United StatesChange Country, Oracle Worldwide Web Sites Communities I am a... I want to...
JDK-8007074 : SIGSEGV at ParMarkBitMap::verify_clear()

Details
Type:
Bug
Submit Date:
2013-01-29
Status:
Closed
Updated Date:
2014-06-23
Project Name:
JDK
Resolved Date:
2013-08-26
Component:
hotspot
OS:
linux
Sub-Component:
gc
CPU:
Priority:
P2
Resolution:
Fixed
Affected Versions:
hs24,hs25
Fixed Versions:
hs25 (b48)

Related Reports
Backport:
Duplicate:
Duplicate:
Relates:
Relates:
Relates:
Relates:

Sub Tasks

Description
during PIT of hs24-b31 for jdk7u14-b12 tests cvm/j2me_reg/cdc_foundation/cvm/4903751/Test4903751.sh cvm/j2me_reg/cdc_foundation/cvm/4338756/Test4338756.java crashes:

;; Using jvm: "/export/local/common/jdk/baseline/linux-amd64/jre/lib/amd64/server/libjvm.so"
#
# A fatal error has been detected by the Java Runtime Environment:
#
#  SIGSEGV (0xb) at pc=0x00007f2fd9d7cdb9, pid=28082, tid=139843163752192
#
# JRE version: Java(TM) SE Runtime Environment (7.0_14-b10) (build 1.7.0_14-ea-fastdebug-b10)
# Java VM: Java HotSpot(TM) 64-Bit Server VM (24.0-b31-internal-201301241932.amurillo.hs24-b31-snapshot-fastdebug mixed mode linux-amd64 compressed oops)
# Problematic frame:
# V  [libjvm.so+0xb88db9]  ParMarkBitMap::verify_clear() const+0x29
#
# Core dump written.
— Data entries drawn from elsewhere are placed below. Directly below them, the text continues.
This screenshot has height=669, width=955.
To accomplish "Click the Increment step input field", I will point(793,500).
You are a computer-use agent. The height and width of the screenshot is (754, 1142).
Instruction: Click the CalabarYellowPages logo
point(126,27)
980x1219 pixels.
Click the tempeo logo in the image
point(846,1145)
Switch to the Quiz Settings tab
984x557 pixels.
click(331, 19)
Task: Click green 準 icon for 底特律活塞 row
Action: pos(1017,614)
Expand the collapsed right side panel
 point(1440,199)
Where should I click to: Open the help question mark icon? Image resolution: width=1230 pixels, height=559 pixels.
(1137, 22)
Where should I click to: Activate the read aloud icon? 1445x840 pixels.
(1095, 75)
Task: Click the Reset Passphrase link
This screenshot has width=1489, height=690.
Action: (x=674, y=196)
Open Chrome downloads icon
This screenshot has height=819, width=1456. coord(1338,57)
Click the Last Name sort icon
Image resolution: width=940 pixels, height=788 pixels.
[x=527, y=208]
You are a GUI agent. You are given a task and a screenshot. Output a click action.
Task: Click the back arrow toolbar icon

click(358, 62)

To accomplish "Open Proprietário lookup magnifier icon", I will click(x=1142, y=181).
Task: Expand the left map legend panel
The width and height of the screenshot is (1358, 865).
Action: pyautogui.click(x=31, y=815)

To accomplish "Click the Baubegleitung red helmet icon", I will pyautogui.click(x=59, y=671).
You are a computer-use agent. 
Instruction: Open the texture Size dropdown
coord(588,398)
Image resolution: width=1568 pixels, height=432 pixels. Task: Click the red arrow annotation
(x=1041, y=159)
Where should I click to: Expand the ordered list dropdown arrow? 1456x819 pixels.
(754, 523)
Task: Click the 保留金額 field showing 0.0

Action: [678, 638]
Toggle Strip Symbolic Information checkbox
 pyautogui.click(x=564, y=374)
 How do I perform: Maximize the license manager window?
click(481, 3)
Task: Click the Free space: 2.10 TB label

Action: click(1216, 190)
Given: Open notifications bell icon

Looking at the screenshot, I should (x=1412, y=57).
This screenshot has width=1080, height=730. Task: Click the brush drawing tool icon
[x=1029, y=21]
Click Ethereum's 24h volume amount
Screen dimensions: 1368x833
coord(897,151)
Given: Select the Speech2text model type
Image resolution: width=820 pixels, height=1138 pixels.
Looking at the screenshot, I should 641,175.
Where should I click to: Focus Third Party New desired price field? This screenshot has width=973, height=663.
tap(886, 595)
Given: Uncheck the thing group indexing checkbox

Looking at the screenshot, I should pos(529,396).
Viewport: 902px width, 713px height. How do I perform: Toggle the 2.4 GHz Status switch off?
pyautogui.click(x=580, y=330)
Default location: /export/local/160741.JAVASE.PIT.VM.linux-amd64_vm__server_mixed_cvm.testlist.runTests/results/ResultDir/Test4338756.java/core or core.28082
#
# If you would like to submit a bug report, please visit:
#   http://bugreport.sun.com/bugreport/crash.jsp
#

                                    

Comments
The fix is risky because it affects default VM native memory allocation behavior on many modern Linux systems. Taking into account the this is not a security vulnerability issue SQE vote to fix it in 7u60.
                                     
2013-10-18
URL:   http://hg.openjdk.java.net/hsx/hsx25/hotspot/rev/4c84d351cca9
User:  amurillo
Date:  2013-08-30 10:57:24 +0000

                                     
2013-08-30
URL:   http://hg.openjdk.java.net/hsx/hotspot-rt/hotspot/rev/4c84d351cca9
User:  stefank
Date:  2013-08-26 22:53:48 +0000

                                     
2013-08-26
SQE is OK with deferring  
                                     
2013-07-10
Confirmed with FMW and Coherence that they are ok with deferring the issue from 7u40. 
                                     
2013-07-10
The changes are relatively large and affect important functionality in VM. The new options are introduced and default behaviour is affected.
It is  require at least 2 weeks of testing. We are not able to test this fix during ATR.
Test plan includes execution of all VM tests including stress and Bigapps on specific hosts with specific configuration. 
Also additional test development could be required. 
To test this feature we need to free some of our resources. It means that we should drop some of our activities for 2-3 weeks:
1) bugifx verification of P3 in 7u40
2) ATR analysis (PIT and Promotion) for VM/GC in JDK 8 
3) test bugfixing
                                     
2013-07-03
Yes. I've added a comment to JDK-8017481.
                                     
2013-06-25
Is it possible that JDK-8017481 is a duplicate of this issue?
                                     
2013-06-24
While working on JDK-8013057, Dan managed to reproduce the problem that mmap with MAP_FIXED might lose the old reservation on Linux even without MAP_HUGETLB. So, this problem is not only limited to MAP_HUGETLB mappings.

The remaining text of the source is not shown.